Алексеев в самой категорической форме указал на недопустимость каких бы то ни было государственных потрясений во время войны, на смертельную угрозу фронту, который по его пессимистическому определению "итак не слишком прочно держится", и просил во имя сохранения армии не делать этого шага.

Представители уехали, обещав принять меры к предотвращению готовившегося переворота.

Те же представители вслед за Алексеевым посетили Брусилова и Рузского и, получив от них ответ противоположного свойства, изменили своё первоначальное решение: подготовка переворота продолжалась.

В состав образовавшихся кружков входили некоторые члены правых и либеральных кругов Государственной Думы, прогрессивного блока, члены императорской фамилии и офицерство. Активным действиям должно было предшествовать последнее обращение к государю одного из великих князей… В случае неуспеха, в первой половине марта предполагалось вооружённой силой остановить императорский поезд во время следования его из Ставки в Петроград. Далее должно было последовать предложение государю отречься от престола, а в случае несогласия, физическое его устранение. Наследником предполагался законный правопреемник Алексей и регентом Михаил Александрович.

В то же время большая группа прогрессивного блока, земских и городских деятелей, причастная или осведомлённая о целях кружка, имела ряд заседаний для выяснения вопроса " какую роль должна сыграть после переворота Государственная Дума". Тогда же был намечен и первый состав кабинета, причём выбор главы его, после обсуждения кандидатур М. Родзянко и князя Львова, остановился на последнем.

Но судьба распорядилась иначе.

Раньше предполагавшегося переворота началась, по определению Альбера Тома, "самая солнечная, самая праздничная, самая бескровная русская революция"…


      Находившая благоприятную почву в общих условиях жизни страны подготовка к революции прямо или косвенно велась давно. В ней приняли участие самые разнородные элементы: германское правительство, не жалевшее средств на социалистическую и пораженческую пропаганду в России, в особенности среди петроградских рабочих; социалистические партии, организовавшие свои ячейки среди рабочих и воинских частей; несомненно и протопоповское министерство, как говорили, провоцировавшее уличное выступление, чтобы вооружённой силой подавить его и тем разрядить невыносимо сгущённую атмосферу. Как будто все силы – по диаметрально противоположным побуждениям, разными путями, различными средствами шли к одной конечной цели…
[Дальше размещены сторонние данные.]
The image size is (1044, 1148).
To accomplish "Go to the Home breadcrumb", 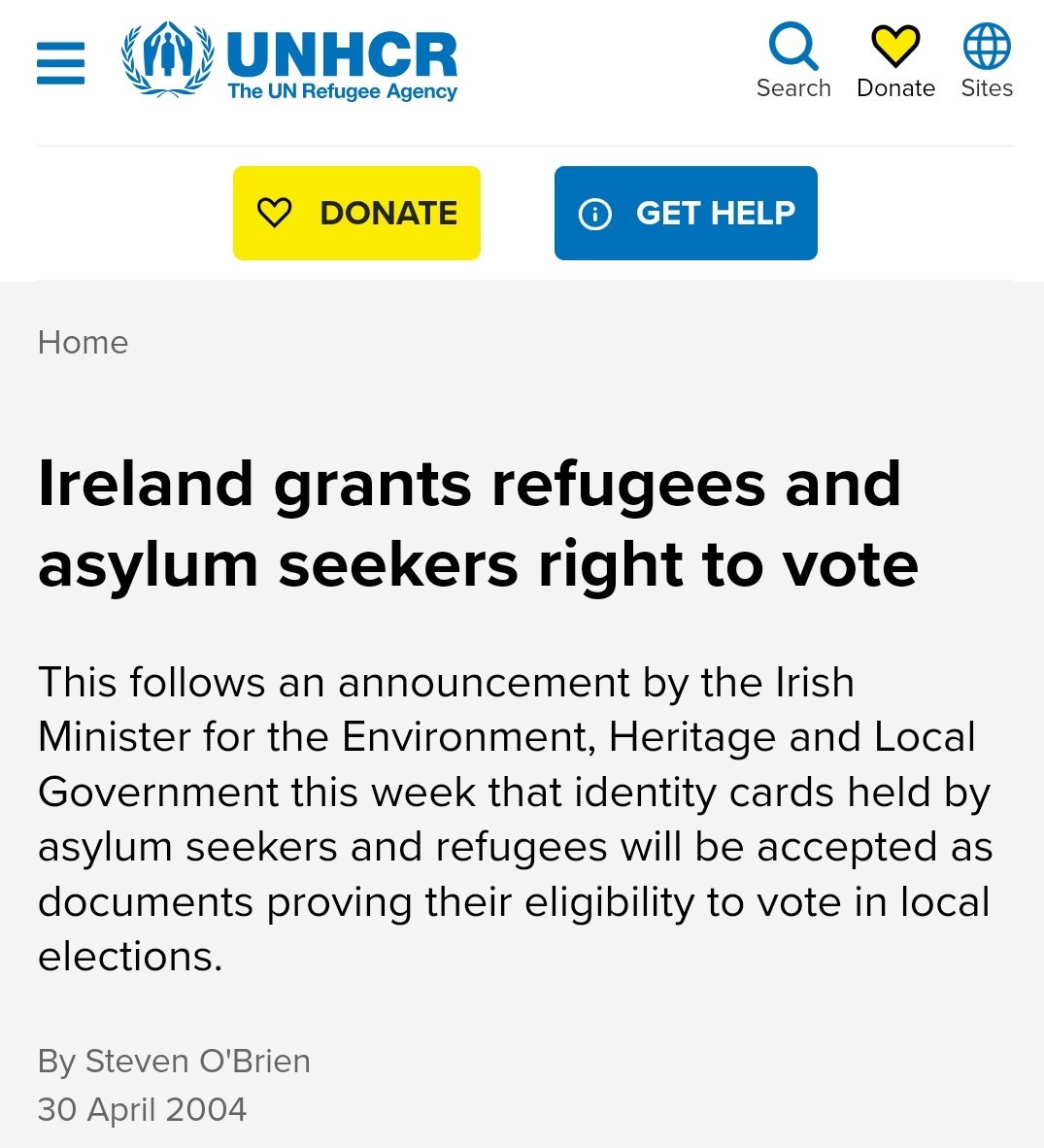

Правительственными мероприятиями, при отсутствии общественной организации, расстраивалась промышленная жизнь страны, транспорт, исчезало топливо. Правительство оказалось бессильно и неумело в борьбе с этой разрухой, одной из причин которой были, несомненно, и эгоистические, иногда хищнические устремления торгово-промышленников.

Деревня была обездолена. Ряд тяжких мобилизаций без каких-либо льгот и изъятий, которые предоставлялись другим классам, работавшим на оборону, отняли у неё рабочие руки. А неустойчивость твёрдых цен, с поправками, внесенными в пользу крупного землевладения – в начале, и затем злоупотребление в системе развёрстки хлебной повинности, при отсутствии товарообмена с городом, привели к прекращению подвоза хлеба, голоду в городе и репрессиям в деревне.